Maximize Your Ability
Don't Cheat Yourself
At the end of each fiscal year, financial advisors all go through a similar experience. You sit down with your sales manager, receive your sales goals for the upcoming year, and listen to them tell you how a significant jump in net new assets can and will be accomplished. Oftentimes, you walk out of your boss’s office feeling numb, only to have emotions return as you consider what the next year holds.
First, denial sets in. While gathering your thoughts and staring at your new sales goal, you struggle to believe that you can possibly reach it. There is no way can you work harder and you’ve essentially exhausted your best leads and relationships. You may start to wonder if your boss “gets it” and if he/she is just setting you up for failure. A list of excuses for why you will not reach your new sales goal appears in your mind and probably looks something like this:
The number is too high.
There aren’t enough hours in a day.
I don’t want to give up my current work-life balance.
There is not enough money in motion in my book.

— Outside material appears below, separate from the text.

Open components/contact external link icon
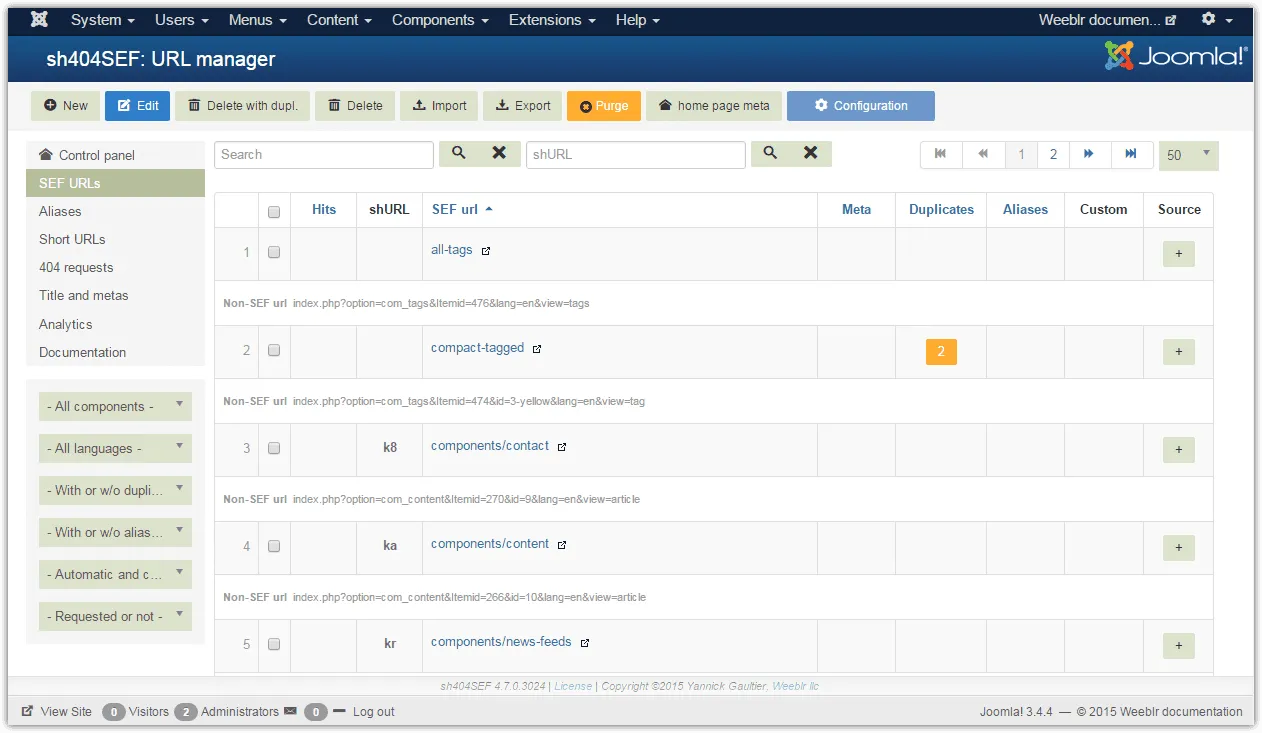 [562, 447]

I need an internal cold caller, but my firm won’t provide one.
Our products do not have the features necessary to move up-market.
I don’t know how to sell in other investment products.
Then, frustration takes over. You always knew this was a tough business and this is just another reminder. Regardless of the economy, your firm is still looking for huge increases in sales. Questions about the company’s leadership fill your thoughts and you feel as though they have lost any sense of reality. You are not only angry; you have become despondent and begin to look at the company through a negative lens.
Many salespeople fall victim to their negative thinking at this point and give up on achieving their goal. They go through the motions, knowing that they will fail, only to see this play out over the year. Others work harder and try their best to gather more sales, only to get discouraged mid-year and secure their fate. The mistakes in this scenario are too common. Very few professionals realize that sales goals, lack of products, bosses, or the economy are not the issue, it’s an inability to maximize their abilities. You may be confusing working hard with maximizing your true abilities. After all, my guess is you are already putting 10-14 hours days and feel that there is nothing else to give. This is not about giving more, it’s about growing more and not cheating yourself.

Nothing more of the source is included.